Scafati. E’ stata protocollata pochi giorni fa la petizione sottoscritta da circa venti associazioni scafatesi, in cui si chiede sostanzialmente al sindaco Salvati e all’assessore al ramo, dottore Arpaia, di non lasciare cadere la Biblioteca comunale nel baratro. A margine del documento i firmatari hanno manifestato la disponibilità a contribuire, a titolo gratuito, attraverso idee e interventi mirati, alla rinascita della Biblioteca “Francesco Morlicchio”.

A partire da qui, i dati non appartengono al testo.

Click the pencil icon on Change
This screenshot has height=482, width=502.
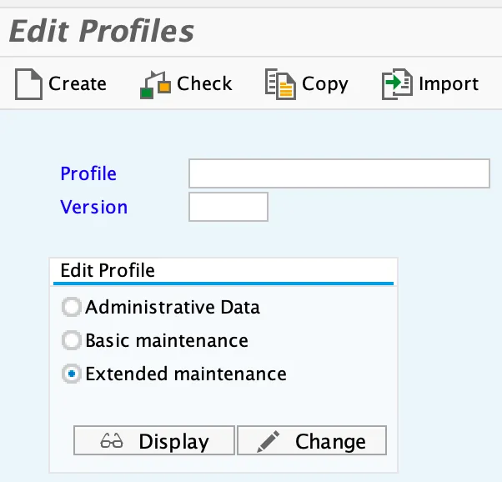click(267, 440)
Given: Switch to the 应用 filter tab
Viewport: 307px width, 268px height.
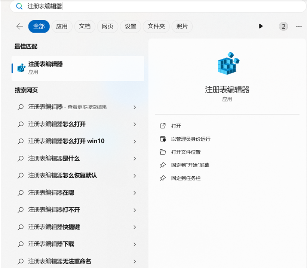Looking at the screenshot, I should pos(62,26).
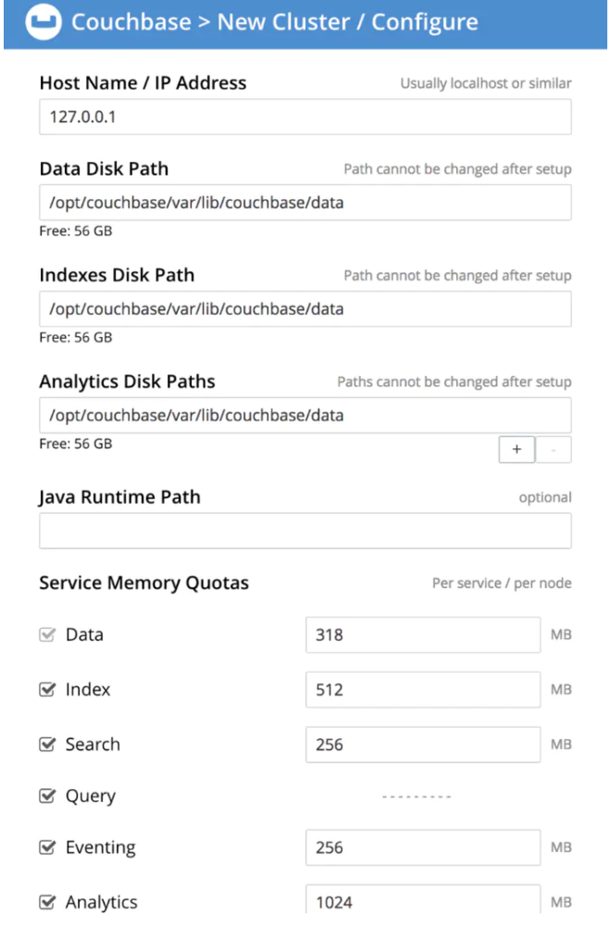Disable the Eventing service
Screen dimensions: 611x930
pyautogui.click(x=47, y=847)
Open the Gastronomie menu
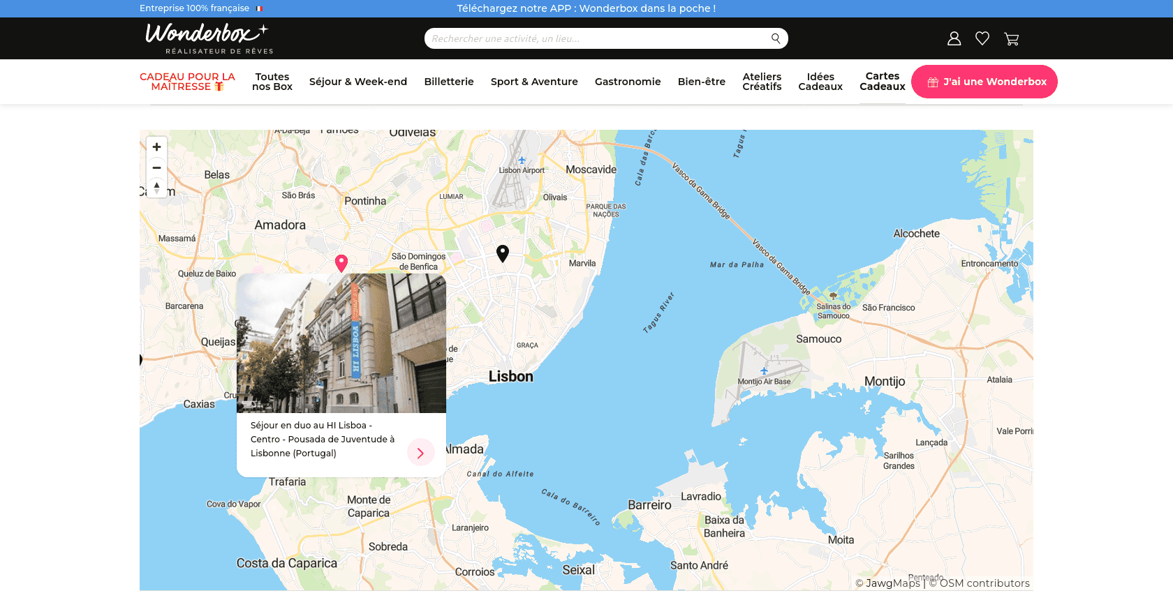This screenshot has height=614, width=1173. (628, 82)
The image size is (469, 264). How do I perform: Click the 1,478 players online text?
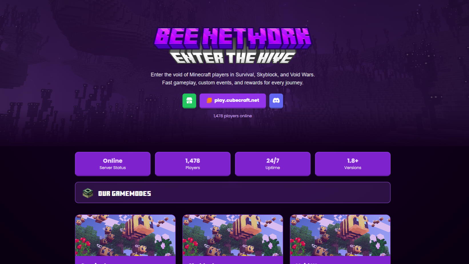click(x=233, y=116)
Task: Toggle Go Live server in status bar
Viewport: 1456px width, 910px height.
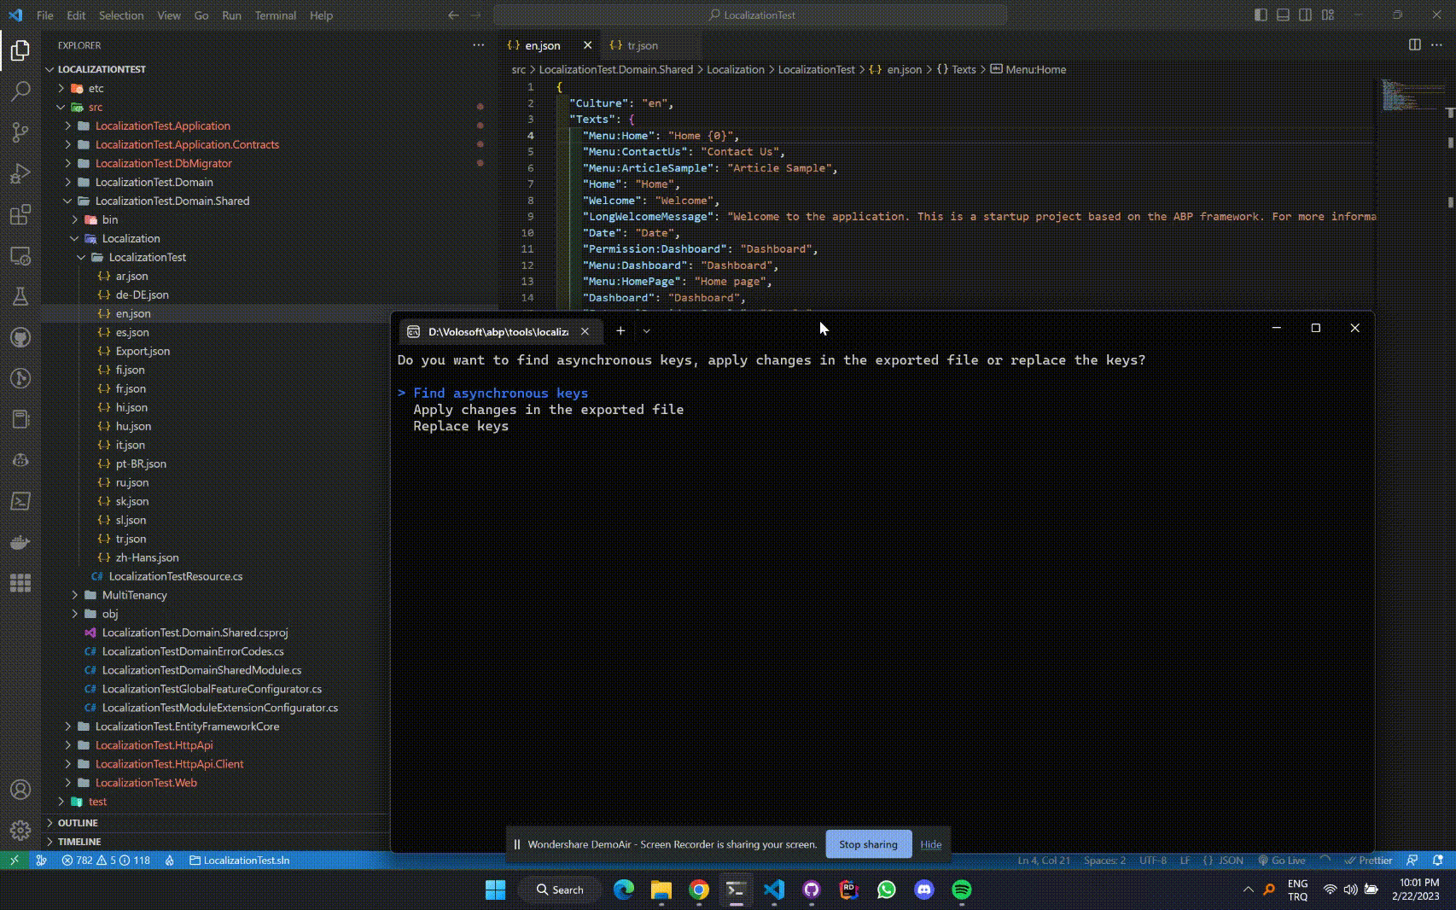Action: (1281, 860)
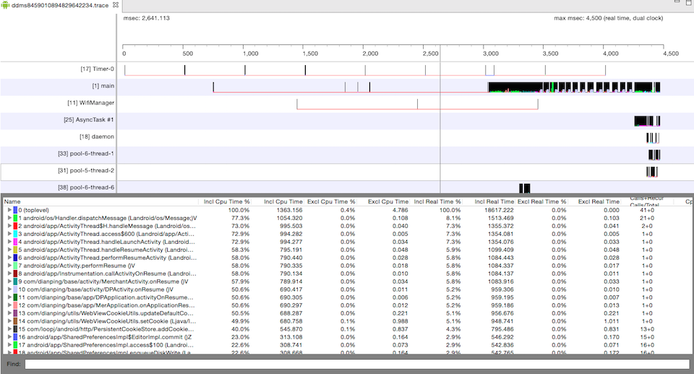Screen dimensions: 694x374
Task: Close the ddms trace file tab
Action: pyautogui.click(x=116, y=5)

A tal proposito non si è fatta attendere la proposta di Michele Grimaldi, Consigliere comunale per i Democratici e Progressisti, che scrive: “Uno dei primi atti compiuti dalla precedente amministrazione, quella sciolta per camorra, fu quello di acquistare nel settembre 2008 una autovettura di rappresentanza: una Audi A6 pagata circa 50.000 (cinquantamila) euro. Quella cifra, in una città che versa nelle difficili condizioni economiche e sociali come la nostra, è uno schiaffo al buonsenso e alla miseria.

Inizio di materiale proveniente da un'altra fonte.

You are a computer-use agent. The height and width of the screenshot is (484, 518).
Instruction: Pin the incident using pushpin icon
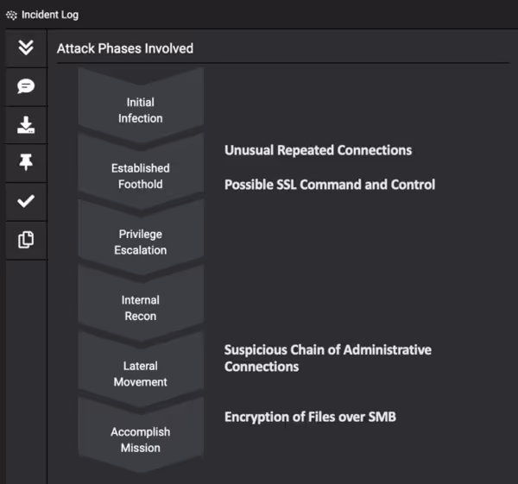(x=26, y=162)
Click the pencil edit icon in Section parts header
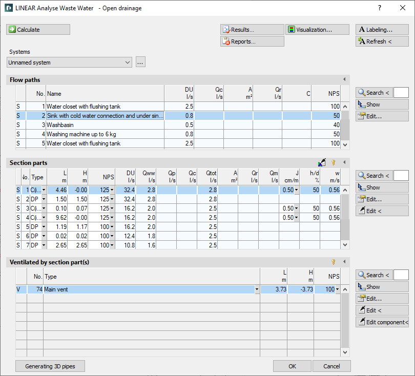415x376 pixels. pos(322,162)
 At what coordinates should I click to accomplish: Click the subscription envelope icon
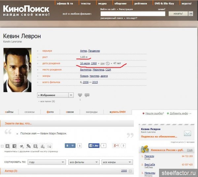click(x=187, y=133)
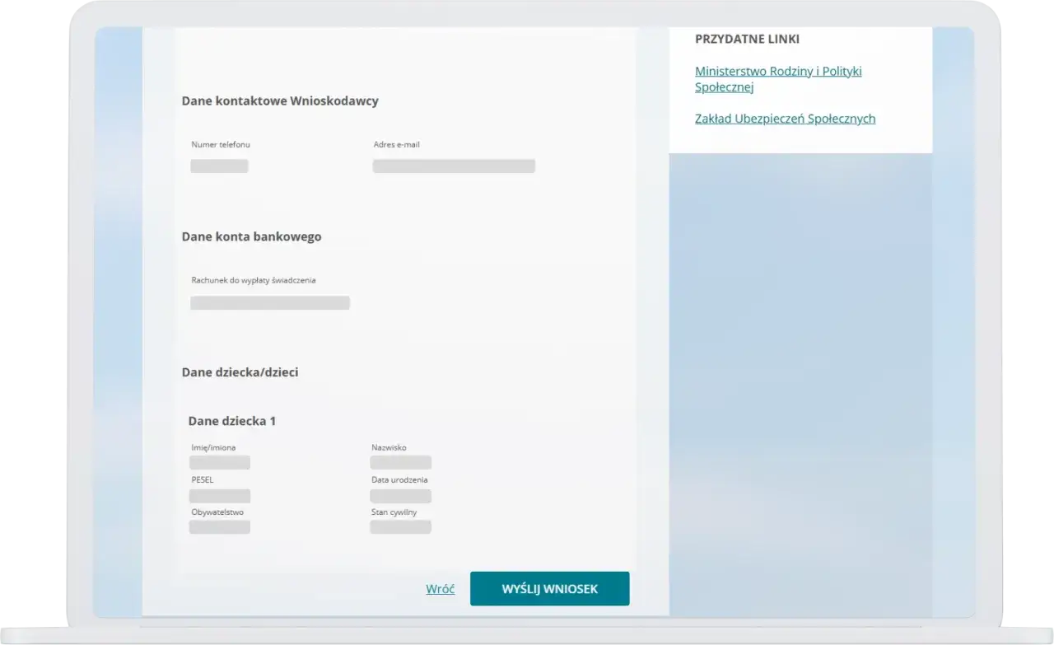Click the right sidebar links panel
The height and width of the screenshot is (645, 1054).
[800, 91]
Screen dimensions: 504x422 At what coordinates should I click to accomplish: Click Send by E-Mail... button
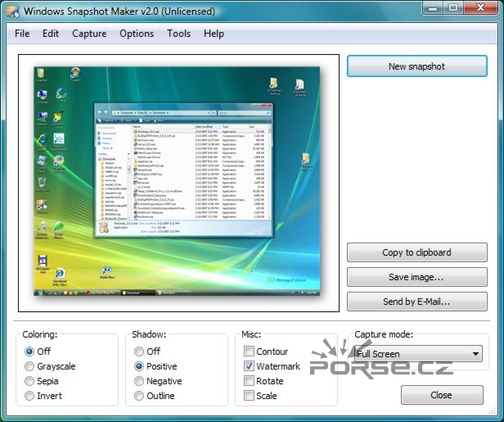click(416, 302)
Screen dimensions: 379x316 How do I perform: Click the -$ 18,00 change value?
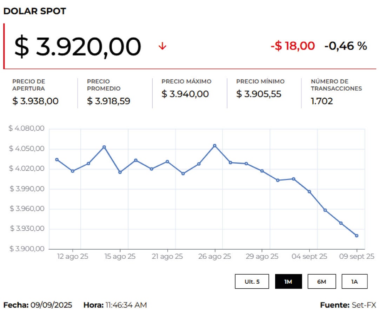pyautogui.click(x=293, y=46)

Il Sindaco di Scafati può tranquillamente usare la propria auto per recarsi al Comune, e per i tragitti più impegnativi adoperare – come accade nella maggior parte dei comuni d’Italia – una vettura della Polizia municipale. Per questo proporremo la vendita dell’auto di rappresentanza del Comune, l’Audi A6, che pensiamo possa essere valutata circa 10.000 euro e di destinare la cifra ricavata come fondo per l’acquisto di nuovi libri per la Biblioteca Comunale.”
Potrà mai essere questa una risoluzione efficace, idonea, al risollevamento delle sorti della Biblioteca scafatese?